Diz o dicionário: “Um raide é um
ataque rápido e de surpresa através de uma força de grande mobilidade”. Não
corresponde exactamente aos factos recentes que caracterizaram as últimas duas
ou três décadas. Mas o resultado parece ter sido o mesmo: a apropriação, por
forças organizadas, de grande parte dos recursos, das empresas, das
infra-estruturas e dos proventos da actividade económica. Foi uma espécie de OPA
sobre o Estado, a economia, as empresas, os empreendimentos de obras públicas,
as grandes “public utilities” ou serviços públicos, os fundos europeus… Só que
não foi pública, nem de aquisição a preços de mercado. Foi verdadeiramente a
mão baixa sobre a república.
Vendeu-se tudo. Ao que parece,
até se utilizaram, por vezes, métodos honestos. Pontes, estradas, aeroportos,
aviões, turismo, hotelaria, bancos, seguros, electricidade, energia, gás,
petróleos, cimentos, redes eléctricas, telefones, televisão, centros comerciais,
hospitais, resíduos, sucata e o que só deus sabe. Por ajuste directo, por
compras com barrigas de aluguer, por vendas a “testas de ferro”, por compra em
bolsa, por concurso “pintado”, por luvas, por PPP (Parceria Público Privada),
por autorização de Estado, por licença camarária ou por alvará oficial: por
todos estes métodos e outros que só de falar envergonha, uma parte muito
importante do património de Estado, da economia nacional e de serviços públicos
transitaram de proprietário, de nacionalidade e de organização. Quando não
foram empresas e recursos que mudaram de mãos, foram actividades legalizadas e
alvarás devidamente autorizados graças a luvas, comissões e decisões
legislativas.
Toda a gente estava metida. Ou
antes, esteve metida gente de toda a espécie. Vários governantes e não dos
menores. Deputados. Directores gerais. Presidentes de instituições. Altos
funcionários. Banqueiros e empresários. Gestores. Comerciantes. Industriais.

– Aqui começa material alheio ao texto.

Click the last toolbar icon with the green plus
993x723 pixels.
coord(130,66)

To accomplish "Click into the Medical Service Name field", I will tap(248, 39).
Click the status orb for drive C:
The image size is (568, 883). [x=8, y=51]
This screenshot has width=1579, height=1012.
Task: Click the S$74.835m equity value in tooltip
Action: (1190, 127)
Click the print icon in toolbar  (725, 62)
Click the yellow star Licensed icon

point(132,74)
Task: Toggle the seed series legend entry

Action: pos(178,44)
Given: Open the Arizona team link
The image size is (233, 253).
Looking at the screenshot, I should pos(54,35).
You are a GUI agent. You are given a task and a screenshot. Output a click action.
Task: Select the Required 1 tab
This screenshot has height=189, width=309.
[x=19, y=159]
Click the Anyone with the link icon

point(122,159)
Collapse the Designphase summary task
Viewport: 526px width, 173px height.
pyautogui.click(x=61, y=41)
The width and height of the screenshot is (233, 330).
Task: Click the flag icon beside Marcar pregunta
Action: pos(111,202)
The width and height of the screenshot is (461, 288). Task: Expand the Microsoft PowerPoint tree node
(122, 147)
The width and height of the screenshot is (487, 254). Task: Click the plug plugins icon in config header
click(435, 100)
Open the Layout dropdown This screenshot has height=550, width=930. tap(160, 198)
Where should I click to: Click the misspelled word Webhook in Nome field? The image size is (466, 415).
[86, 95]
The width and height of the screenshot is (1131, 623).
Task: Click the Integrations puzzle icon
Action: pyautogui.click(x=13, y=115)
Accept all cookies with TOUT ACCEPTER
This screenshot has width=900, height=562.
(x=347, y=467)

Jornalistas. Amigos e familiares de gente de dinheiro. Mas sempre com a
conivência do Estado, com a ajuda de políticos, sob a protecção e o conselho de
alguns bancos ou banqueiros, públicos ou privados, portugueses ou estrangeiros.
Começa agora a perceber-se a
monumental rede criada, desenvolvida e preparada para a maior operação
predadora do Estado e da economia. A ser verdade o que é publicado nos jornais,
a coberto de um famigerado segredo de justiça, que nada tem de segredo e muito
menos de justiça, estamos perante uma das maiores operações de corrupção e
crime jamais intentadas! A liberalização da economia teria sido um grande
progresso, caso não tivesse proporcionado este festim.
Já não é a primeira vez. Mas foi
talvez a altura em que se foi mais longe, desta vez quase sempre a coberto da
lei, com protecção das autoridades e com a colaboração de grande parte da
banca. E quando os políticos não ficaram a ganhar directamente, receberam “por
fora” ou “debaixo da mesa” os prémios por serviços de peculato.
É sabido que este universo de
corrupção tem estado sob averiguação. Mas tem demorado anos a investigar. De mais.
Há ou houve arguidos e detenções preventivas durante anos a mais. Não há
argumentos para defender tal situação. Quanto mais demorar, mais a justiça
perde prestígio e serenidade para julgar. E menos evidência e factos obtém. Quanto
mais for burocrática, morosa, atabalhoada e incompetente, menos crível e capaz
será.
Será que o PS, apesar do seu
passado recente e dos seus laços com tantos arguidos, tem força e liberdade
para ajudar a que a justiça apure e resolva? Terão o PSD e o CDS, mau grado o
seu currículo, capacidade para, mesmo na oposição, ajudar a deslindar? Quanto
ao PCP e ao Bloco, é difícil prever. Têm folha limpa, pela simples razão de que
não estão no governo desde há quarenta anos. Poderão pois contribuir para levar
a bom termo esta operação de justiça? É paradoxal imaginar que os partidos de
extrema-esquerda possam convencer os socialistas a consolidar o Estado de
Direito. Veremos nos próximos episódios.
DN, 17 de Setembro de
2017
1 comentário:
Estou convicta de que a maioria dos portugueses duvida, tal como eu, da justiça portuguesa. Por ser morosa em demasia e se arrastar num aparente sem vontade; por dar a ideia de ser um perigo cair nas suas garras, a arbitrariedade que parece guiá-la produz a falta de confiança na instituição. Deixou de ser, para os portugueses, uma instância forte, célere, justa.